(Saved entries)
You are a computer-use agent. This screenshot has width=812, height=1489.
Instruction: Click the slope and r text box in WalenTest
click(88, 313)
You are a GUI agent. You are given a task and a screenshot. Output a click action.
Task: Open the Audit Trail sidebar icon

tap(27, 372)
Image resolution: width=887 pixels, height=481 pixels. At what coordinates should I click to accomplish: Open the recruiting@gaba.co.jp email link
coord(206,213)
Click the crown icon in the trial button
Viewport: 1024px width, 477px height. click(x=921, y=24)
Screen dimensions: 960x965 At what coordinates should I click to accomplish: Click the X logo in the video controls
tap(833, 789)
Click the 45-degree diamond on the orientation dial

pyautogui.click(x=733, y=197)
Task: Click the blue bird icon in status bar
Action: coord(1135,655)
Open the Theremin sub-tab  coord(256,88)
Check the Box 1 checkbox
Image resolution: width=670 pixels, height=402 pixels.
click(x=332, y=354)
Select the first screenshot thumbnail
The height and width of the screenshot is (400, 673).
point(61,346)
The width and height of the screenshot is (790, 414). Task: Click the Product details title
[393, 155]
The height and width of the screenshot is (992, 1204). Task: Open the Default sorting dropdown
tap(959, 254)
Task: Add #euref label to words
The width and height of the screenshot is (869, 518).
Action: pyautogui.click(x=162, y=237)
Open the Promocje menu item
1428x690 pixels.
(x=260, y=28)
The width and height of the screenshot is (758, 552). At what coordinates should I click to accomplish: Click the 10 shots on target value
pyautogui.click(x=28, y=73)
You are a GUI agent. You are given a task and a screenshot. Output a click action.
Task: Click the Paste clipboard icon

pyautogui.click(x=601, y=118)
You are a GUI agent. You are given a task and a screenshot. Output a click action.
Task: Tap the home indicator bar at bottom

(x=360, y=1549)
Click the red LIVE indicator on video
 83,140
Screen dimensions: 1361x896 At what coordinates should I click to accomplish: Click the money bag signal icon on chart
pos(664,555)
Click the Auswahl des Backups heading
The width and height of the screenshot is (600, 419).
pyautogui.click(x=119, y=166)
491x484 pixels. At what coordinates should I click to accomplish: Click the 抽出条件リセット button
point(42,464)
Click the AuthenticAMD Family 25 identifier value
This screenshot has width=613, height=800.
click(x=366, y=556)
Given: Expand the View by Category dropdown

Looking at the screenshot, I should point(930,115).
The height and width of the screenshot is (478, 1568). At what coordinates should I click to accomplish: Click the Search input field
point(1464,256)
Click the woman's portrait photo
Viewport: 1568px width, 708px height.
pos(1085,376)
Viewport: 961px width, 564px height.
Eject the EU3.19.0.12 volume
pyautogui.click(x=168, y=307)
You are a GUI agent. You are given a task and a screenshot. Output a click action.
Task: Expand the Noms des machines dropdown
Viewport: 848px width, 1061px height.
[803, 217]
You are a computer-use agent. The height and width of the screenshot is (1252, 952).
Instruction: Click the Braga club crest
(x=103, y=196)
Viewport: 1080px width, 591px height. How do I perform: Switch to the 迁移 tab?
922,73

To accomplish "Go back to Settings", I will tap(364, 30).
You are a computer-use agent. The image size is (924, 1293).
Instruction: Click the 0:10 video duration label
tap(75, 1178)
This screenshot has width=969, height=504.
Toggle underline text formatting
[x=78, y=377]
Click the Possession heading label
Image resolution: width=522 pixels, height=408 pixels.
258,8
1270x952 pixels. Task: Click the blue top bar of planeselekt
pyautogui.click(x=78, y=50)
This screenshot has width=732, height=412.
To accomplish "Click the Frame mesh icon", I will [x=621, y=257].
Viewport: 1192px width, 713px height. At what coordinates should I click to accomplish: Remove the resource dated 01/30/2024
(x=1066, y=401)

### AIM OF THE EXERCISE
The entries above should be repeated exactly, every one of them.

### SOLUTION
You are a computer-use agent. This screenshot has width=812, height=1489.
Instruction: Click the slope and r text box in WalenTest
click(88, 313)
You are a GUI agent. You are given a task and a screenshot. Output a click action.
Task: Open the Audit Trail sidebar icon

tap(27, 372)
Image resolution: width=887 pixels, height=481 pixels. At what coordinates should I click to accomplish: Open the recruiting@gaba.co.jp email link
coord(206,213)
Click the crown icon in the trial button
Viewport: 1024px width, 477px height. click(x=921, y=24)
Screen dimensions: 960x965 At what coordinates should I click to accomplish: Click the X logo in the video controls
tap(833, 789)
Click the 45-degree diamond on the orientation dial

pyautogui.click(x=733, y=197)
Task: Click the blue bird icon in status bar
Action: coord(1135,655)
Open the Theremin sub-tab  coord(256,88)
Check the Box 1 checkbox
Image resolution: width=670 pixels, height=402 pixels.
click(x=332, y=354)
Select the first screenshot thumbnail
The height and width of the screenshot is (400, 673).
point(61,346)
The width and height of the screenshot is (790, 414). Task: Click the Product details title
[393, 155]
The height and width of the screenshot is (992, 1204). Task: Open the Default sorting dropdown
tap(959, 254)
Task: Add #euref label to words
The width and height of the screenshot is (869, 518).
Action: pyautogui.click(x=162, y=237)
Open the Promocje menu item
1428x690 pixels.
(x=260, y=28)
The width and height of the screenshot is (758, 552). At what coordinates should I click to accomplish: Click the 10 shots on target value
pyautogui.click(x=28, y=73)
You are a GUI agent. You are given a task and a screenshot. Output a click action.
Task: Click the Paste clipboard icon

pyautogui.click(x=601, y=118)
You are a GUI agent. You are given a task and a screenshot. Output a click action.
Task: Tap the home indicator bar at bottom

(x=360, y=1549)
Click the red LIVE indicator on video
 83,140
Screen dimensions: 1361x896 At what coordinates should I click to accomplish: Click the money bag signal icon on chart
pos(664,555)
Click the Auswahl des Backups heading
The width and height of the screenshot is (600, 419).
pyautogui.click(x=119, y=166)
491x484 pixels. At what coordinates should I click to accomplish: Click the 抽出条件リセット button
point(42,464)
Click the AuthenticAMD Family 25 identifier value
This screenshot has width=613, height=800.
click(x=366, y=556)
Given: Expand the View by Category dropdown

Looking at the screenshot, I should point(930,115).
The height and width of the screenshot is (478, 1568). At what coordinates should I click to accomplish: Click the Search input field
point(1464,256)
Click the woman's portrait photo
Viewport: 1568px width, 708px height.
pos(1085,376)
Viewport: 961px width, 564px height.
Eject the EU3.19.0.12 volume
pyautogui.click(x=168, y=307)
You are a GUI agent. You are given a task and a screenshot. Output a click action.
Task: Expand the Noms des machines dropdown
Viewport: 848px width, 1061px height.
[803, 217]
You are a computer-use agent. The height and width of the screenshot is (1252, 952).
Instruction: Click the Braga club crest
(x=103, y=196)
Viewport: 1080px width, 591px height. How do I perform: Switch to the 迁移 tab?
922,73

To accomplish "Go back to Settings", I will tap(364, 30).
You are a computer-use agent. The image size is (924, 1293).
Instruction: Click the 0:10 video duration label
tap(75, 1178)
This screenshot has width=969, height=504.
Toggle underline text formatting
[x=78, y=377]
Click the Possession heading label
Image resolution: width=522 pixels, height=408 pixels.
258,8
1270x952 pixels. Task: Click the blue top bar of planeselekt
pyautogui.click(x=78, y=50)
This screenshot has width=732, height=412.
To accomplish "Click the Frame mesh icon", I will [x=621, y=257].
Viewport: 1192px width, 713px height. At what coordinates should I click to accomplish: Remove the resource dated 01/30/2024
(x=1066, y=401)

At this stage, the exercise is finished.